08-05-2009, 02:03 PM
NAP Wrote:I don't know what this means yet, but EC's math major requires 3 calculus courses, while the Math GRE says it is 50% calculus.
Hi. I'm a math major with all of my credits from B&M's who is probably transferring to Excelsior. Alissa knows this stuff as well as anyone on this forum, but I'll wager Excelsior's GRE math award breakdown is close to this. Again, this is just my assumption:
36th% = minimum score in order to get any credit
81st% = complete major = 11 courses according to EC's L.A.'s catalog
5% ~ 3 credits
I think a score in the 55-60% range would be good enough to fulfill the core requirements. That's five classes out of eleven needed. Typically, getting an 81% or higher requires mastery of the "calc section", "algebra section" and some familiarity with the "additional topics section".

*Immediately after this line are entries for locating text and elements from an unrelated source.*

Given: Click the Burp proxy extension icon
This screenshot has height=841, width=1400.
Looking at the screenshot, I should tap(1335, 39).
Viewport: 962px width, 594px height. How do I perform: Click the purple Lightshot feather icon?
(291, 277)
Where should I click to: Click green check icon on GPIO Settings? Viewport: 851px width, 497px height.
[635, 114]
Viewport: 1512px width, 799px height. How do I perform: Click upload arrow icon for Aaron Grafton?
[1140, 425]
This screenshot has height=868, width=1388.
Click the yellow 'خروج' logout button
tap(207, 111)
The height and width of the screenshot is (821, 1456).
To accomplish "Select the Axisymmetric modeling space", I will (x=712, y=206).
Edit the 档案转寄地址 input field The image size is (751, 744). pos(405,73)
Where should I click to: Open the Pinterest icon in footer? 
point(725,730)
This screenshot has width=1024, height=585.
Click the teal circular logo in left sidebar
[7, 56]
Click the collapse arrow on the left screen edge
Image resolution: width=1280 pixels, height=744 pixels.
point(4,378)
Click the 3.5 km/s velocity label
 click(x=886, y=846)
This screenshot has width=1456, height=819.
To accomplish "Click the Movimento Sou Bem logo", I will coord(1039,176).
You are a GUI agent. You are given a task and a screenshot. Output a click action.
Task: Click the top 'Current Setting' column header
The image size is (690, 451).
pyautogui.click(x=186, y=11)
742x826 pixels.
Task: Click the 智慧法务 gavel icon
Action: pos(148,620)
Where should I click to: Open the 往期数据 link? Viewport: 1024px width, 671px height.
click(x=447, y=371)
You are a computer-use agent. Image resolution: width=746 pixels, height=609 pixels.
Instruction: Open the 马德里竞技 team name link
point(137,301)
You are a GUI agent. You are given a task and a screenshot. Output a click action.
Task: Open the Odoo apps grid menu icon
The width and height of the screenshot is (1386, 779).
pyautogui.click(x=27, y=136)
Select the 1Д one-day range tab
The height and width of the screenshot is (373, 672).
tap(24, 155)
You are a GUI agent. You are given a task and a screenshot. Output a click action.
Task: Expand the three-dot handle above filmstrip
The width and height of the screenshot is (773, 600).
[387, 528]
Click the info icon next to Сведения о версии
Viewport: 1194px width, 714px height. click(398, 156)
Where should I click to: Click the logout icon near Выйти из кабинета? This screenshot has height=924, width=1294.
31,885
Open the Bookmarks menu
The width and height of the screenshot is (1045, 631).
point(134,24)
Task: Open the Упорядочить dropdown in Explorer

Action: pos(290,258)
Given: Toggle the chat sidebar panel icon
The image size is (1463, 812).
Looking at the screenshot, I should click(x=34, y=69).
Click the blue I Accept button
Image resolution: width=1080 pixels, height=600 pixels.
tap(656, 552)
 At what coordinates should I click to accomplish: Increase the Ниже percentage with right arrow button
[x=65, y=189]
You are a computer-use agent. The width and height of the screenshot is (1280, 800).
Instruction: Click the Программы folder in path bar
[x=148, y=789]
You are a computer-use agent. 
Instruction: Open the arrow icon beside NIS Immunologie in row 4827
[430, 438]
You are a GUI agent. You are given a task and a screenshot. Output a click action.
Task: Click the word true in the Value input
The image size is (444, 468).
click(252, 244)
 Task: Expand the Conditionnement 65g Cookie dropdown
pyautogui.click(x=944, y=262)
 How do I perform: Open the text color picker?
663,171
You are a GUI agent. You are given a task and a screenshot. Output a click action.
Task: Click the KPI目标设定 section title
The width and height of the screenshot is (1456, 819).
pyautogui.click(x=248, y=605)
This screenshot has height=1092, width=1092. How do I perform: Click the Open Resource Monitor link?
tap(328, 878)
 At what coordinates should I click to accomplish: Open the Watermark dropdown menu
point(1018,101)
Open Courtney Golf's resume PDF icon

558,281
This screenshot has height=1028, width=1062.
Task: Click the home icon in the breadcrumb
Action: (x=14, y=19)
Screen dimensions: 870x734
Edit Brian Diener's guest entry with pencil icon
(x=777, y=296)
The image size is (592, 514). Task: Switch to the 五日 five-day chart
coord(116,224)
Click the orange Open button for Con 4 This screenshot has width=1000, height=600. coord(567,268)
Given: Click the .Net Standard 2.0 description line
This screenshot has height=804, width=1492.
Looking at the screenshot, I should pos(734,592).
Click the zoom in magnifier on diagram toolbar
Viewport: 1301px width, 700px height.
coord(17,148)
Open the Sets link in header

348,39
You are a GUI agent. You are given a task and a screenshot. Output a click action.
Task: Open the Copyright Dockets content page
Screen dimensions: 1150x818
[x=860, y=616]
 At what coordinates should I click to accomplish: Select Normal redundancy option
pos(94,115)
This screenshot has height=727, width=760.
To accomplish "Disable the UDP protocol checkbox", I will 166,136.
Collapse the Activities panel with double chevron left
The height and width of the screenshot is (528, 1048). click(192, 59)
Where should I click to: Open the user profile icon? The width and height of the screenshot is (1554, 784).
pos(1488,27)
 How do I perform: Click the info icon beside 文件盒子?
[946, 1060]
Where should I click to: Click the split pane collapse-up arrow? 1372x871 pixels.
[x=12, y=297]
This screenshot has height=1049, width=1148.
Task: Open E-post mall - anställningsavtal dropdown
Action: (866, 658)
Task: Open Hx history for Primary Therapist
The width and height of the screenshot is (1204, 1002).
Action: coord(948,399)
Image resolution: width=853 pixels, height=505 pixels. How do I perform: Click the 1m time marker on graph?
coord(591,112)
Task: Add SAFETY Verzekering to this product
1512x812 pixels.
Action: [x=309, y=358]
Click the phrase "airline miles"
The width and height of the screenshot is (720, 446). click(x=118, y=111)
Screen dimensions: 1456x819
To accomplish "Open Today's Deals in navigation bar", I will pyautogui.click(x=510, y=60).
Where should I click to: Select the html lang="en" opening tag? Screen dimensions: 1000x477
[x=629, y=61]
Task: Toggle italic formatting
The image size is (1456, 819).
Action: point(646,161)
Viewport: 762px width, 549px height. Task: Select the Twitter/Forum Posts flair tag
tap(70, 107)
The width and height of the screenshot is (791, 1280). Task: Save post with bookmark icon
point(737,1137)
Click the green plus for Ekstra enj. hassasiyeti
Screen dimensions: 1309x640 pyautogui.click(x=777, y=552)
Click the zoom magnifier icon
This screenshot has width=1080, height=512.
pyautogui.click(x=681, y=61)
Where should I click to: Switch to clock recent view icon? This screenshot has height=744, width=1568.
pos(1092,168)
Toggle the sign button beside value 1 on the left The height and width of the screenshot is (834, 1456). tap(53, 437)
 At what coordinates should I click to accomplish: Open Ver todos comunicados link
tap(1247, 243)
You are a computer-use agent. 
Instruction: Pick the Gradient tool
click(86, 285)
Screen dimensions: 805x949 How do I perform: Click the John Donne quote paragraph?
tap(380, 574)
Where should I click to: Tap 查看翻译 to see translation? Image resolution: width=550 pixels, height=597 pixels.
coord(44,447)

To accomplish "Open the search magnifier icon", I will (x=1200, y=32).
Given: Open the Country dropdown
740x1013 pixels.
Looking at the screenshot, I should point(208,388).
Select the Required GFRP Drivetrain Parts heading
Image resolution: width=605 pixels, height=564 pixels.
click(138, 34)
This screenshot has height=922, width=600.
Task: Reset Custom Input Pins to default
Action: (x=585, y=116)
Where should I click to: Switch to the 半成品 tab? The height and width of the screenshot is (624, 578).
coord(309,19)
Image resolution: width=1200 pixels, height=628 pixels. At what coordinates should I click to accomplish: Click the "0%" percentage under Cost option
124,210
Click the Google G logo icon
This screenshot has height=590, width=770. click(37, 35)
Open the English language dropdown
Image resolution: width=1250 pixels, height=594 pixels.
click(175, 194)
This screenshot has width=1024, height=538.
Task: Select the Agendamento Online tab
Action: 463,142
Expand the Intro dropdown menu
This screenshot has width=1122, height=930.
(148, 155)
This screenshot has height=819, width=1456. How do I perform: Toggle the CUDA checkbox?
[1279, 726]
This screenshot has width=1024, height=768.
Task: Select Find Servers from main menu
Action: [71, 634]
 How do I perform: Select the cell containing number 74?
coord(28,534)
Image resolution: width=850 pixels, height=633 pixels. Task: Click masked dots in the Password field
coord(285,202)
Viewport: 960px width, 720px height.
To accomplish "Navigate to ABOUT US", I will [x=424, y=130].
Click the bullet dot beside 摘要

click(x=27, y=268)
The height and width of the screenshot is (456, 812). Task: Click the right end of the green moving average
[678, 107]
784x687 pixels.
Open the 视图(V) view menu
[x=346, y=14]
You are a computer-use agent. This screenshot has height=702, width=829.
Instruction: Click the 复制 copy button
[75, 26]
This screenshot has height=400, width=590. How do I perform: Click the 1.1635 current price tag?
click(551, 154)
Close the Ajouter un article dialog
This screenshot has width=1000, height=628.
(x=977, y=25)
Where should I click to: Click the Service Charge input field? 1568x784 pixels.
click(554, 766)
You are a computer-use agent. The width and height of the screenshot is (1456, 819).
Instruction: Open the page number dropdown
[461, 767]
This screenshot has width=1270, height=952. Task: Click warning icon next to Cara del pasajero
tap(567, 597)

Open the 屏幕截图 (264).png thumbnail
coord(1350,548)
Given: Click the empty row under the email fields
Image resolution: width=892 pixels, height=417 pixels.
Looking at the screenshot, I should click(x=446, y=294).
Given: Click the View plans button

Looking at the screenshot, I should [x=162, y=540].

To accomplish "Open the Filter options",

If you get every single question right in the "calc section", and didn't answer anything else, you'd have a raw score of approximately 33, which would put you in the 59%. So if you reviewed everything you've already learned, and then mastered Calc3, 4 and Advanced 1, you would still be about 12-15 credits short of completing the major. That's a lot, and completing upper level math is harder to come by then say business administration or I.T with regards to online classes and testing out.
You need Calc 1 through 3 for part of the core requirement. Many schools, including mine (Rutgers) treat the first differential equations class as Calc 4. The Math Subject GRE's 50% calculus breakdown includes any school's "diff. e.q." equivalent. You probably can't complete any RA bachelor's in math without taking at least the equivalent of Advanced Calc 1 (I guess Calc 5 seemed silly?), which some would regard as calc (duh) but can just as rightfully be considered "analysis", and so can straddle the 50% for the calc breakdown and the 25% for the "additional topics" subcategory. Excelsior's catalog specifically puts advanced calc in their Section "A" of their Intermediate and Upper-level courses.
I admire and encourage anyone who wants to tackle the quantitative GRE's for credit, but you really need to know your stuff. If the highest level math you've ever taken is, say, Calc 2 then I'd say you won't even recognize 60% of the questions.